In Pipelines, we formed Shell Midstream Partners, L.P.
In Lubricants, with our joint-venture partner Hyundai Oilbank, we opened a base oil manufacturing plant in Daesan, South Korea (Shell interest 40%).
In Chemicals, Shell has taken full control of Ellba Eastern (Pte) Ltd, through the acquisition of the outstanding 50% interest. The company, which was already operated by Shell, produces styrene monomer and propylene oxide. The buyout enables integration with and optimisation of Shell’s existing asset base on Jurong Island, in Singapore, allowing for future growth. With our partner Qatar Petroleum, we have decided not to proceed with the Al Karaana petrochemicals project in Qatar.
Our Raízen joint venture in Brazil has commissioned a second-generation biofuels plant.
We continued to review our portfolio to divest positions that fail to deliver competitive performance or no longer meet our longer-term strategic objectives.
We sold the majority of our Downstream businesses in Australia and Italy. In Australia, we retained the aviation business; in Italy we retained the lubricants business.
We sold our shareholdings in the Kralupy and Litvinov refineries in the Czech Republic.

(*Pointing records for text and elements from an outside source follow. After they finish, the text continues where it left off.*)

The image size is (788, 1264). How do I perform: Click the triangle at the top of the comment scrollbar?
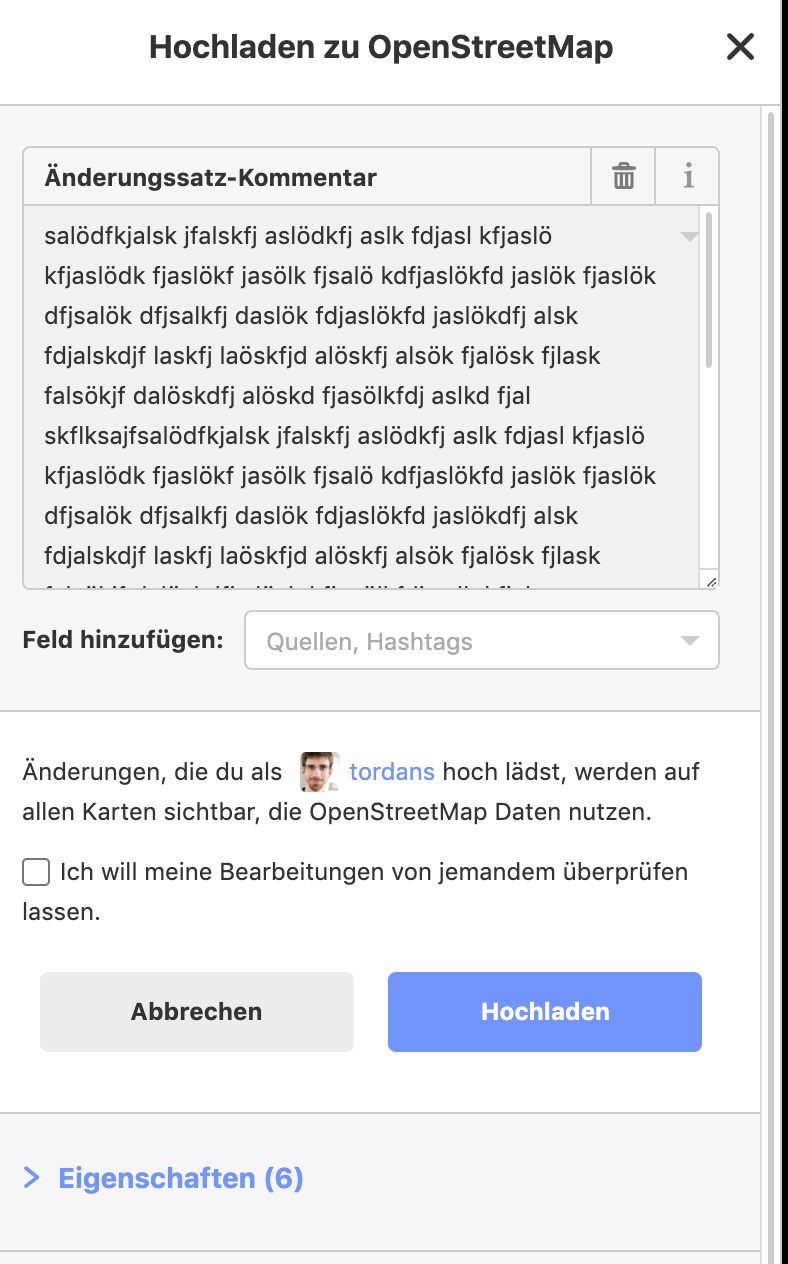(x=690, y=237)
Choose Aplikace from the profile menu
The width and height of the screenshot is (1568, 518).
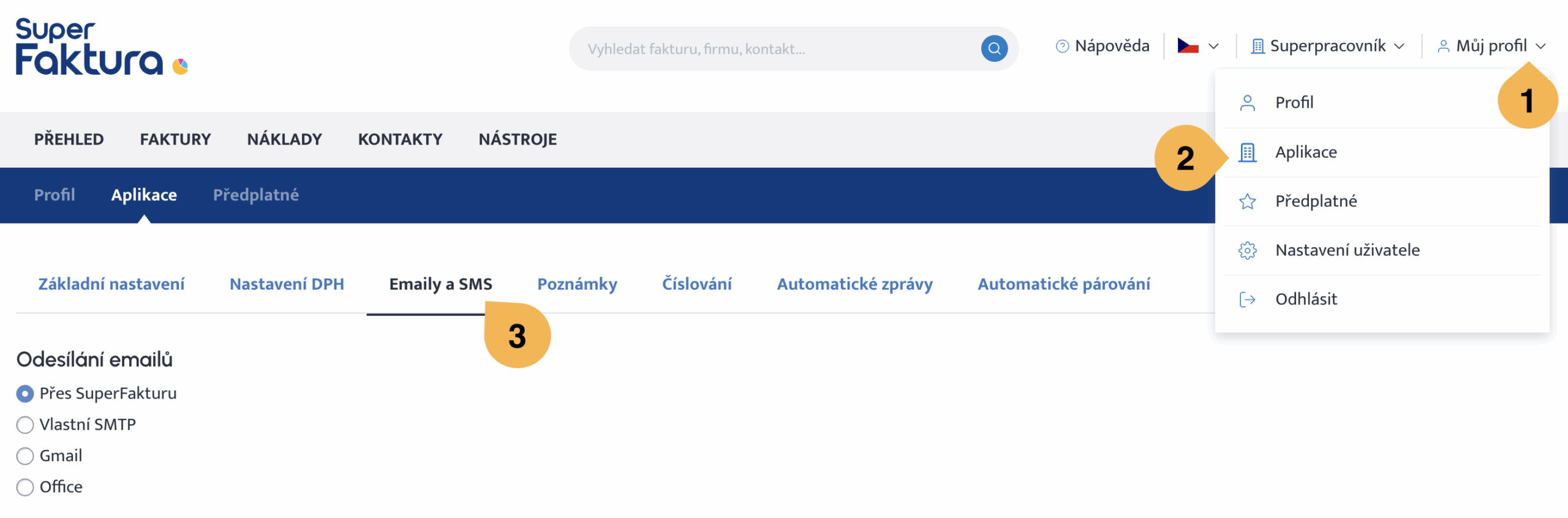1306,152
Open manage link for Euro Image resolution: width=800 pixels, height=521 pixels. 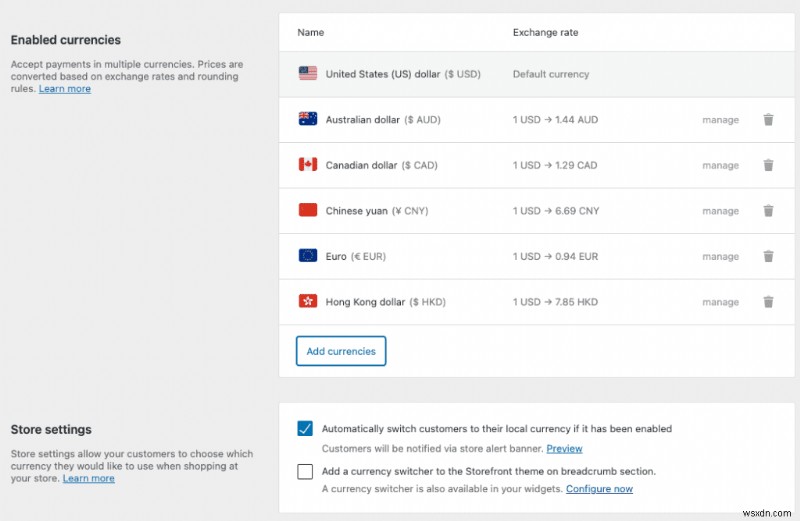(x=720, y=257)
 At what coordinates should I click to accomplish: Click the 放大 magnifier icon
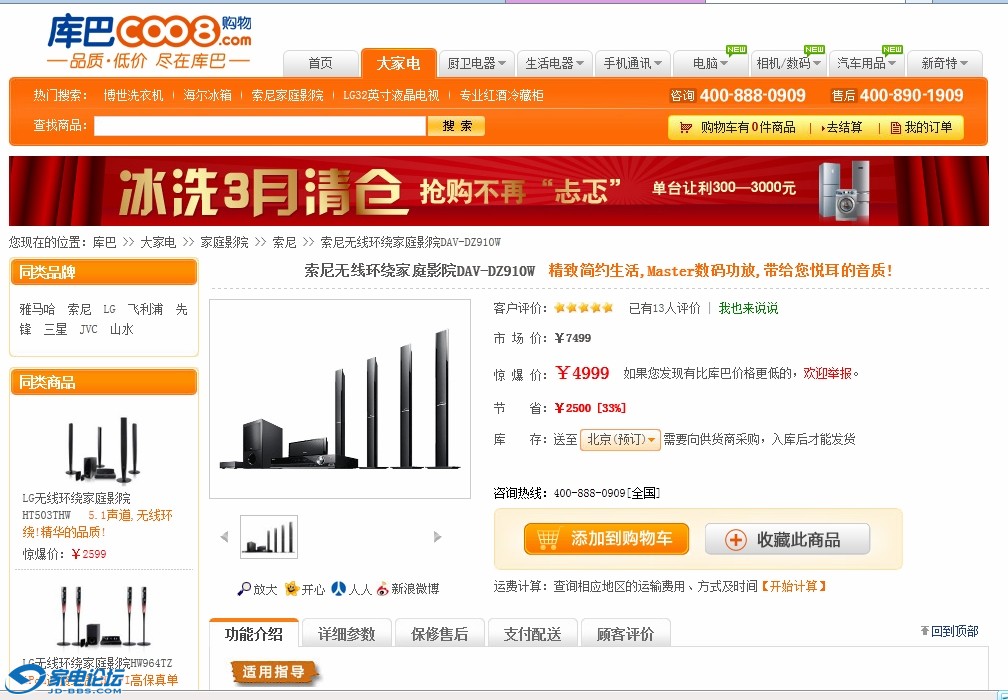click(243, 589)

We announced our intention to explore viable options for the Port Dickson refinery in Malaysia (Shell interest 51%), including the potential sale or conversion of operations to a storage terminal.
We signed an agreement to sell our retail, commercial fuels and bitumen businesses and supply terminals in Norway to ST1. They will continue to operate under the Shell brand. We intend to continue to operate the aviation business as a joint venture with ST1. The Gasnor, marine and lubricants businesses are not included in the agreement.
We have signed an agreement for the sale of our retail, aviation and commercial fuels business in Denmark. We are pursuing the sale of our Fredericia refinery separately. We intend to continue to sell lubricants via a distributor.